## [Exercise]
Copy out the lines of the material word for word, starting with the line containing "This screenshot has width=878, height=324." and ending after the line containing "This screenshot has height=464, width=505.".

## [Data supplied]

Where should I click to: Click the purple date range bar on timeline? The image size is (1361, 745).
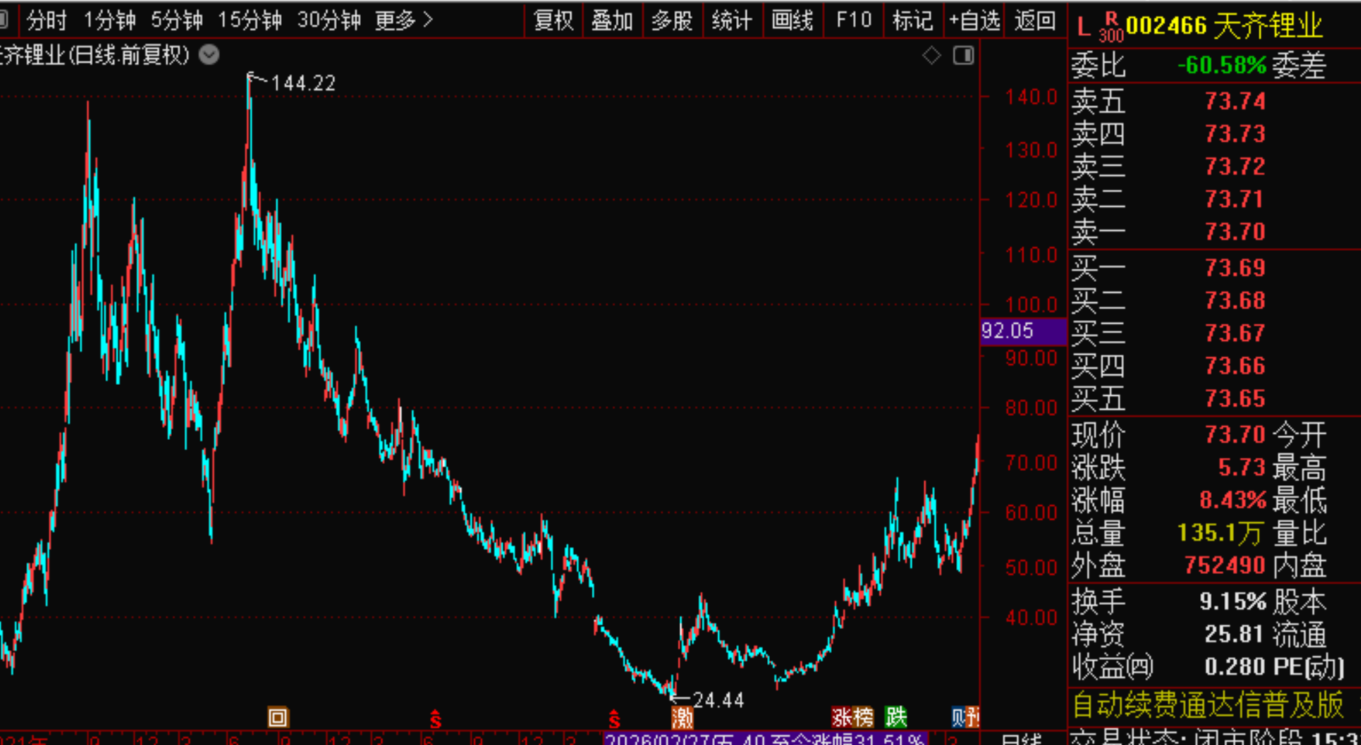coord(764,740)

...

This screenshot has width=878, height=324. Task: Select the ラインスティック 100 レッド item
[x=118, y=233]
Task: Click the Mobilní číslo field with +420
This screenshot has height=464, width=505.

## [Response to the exercise]
This screenshot has width=878, height=324. Task: Select the ラインスティック 100 レッド item
[x=118, y=233]
Task: Click the Mobilní číslo field with +420
This screenshot has height=464, width=505.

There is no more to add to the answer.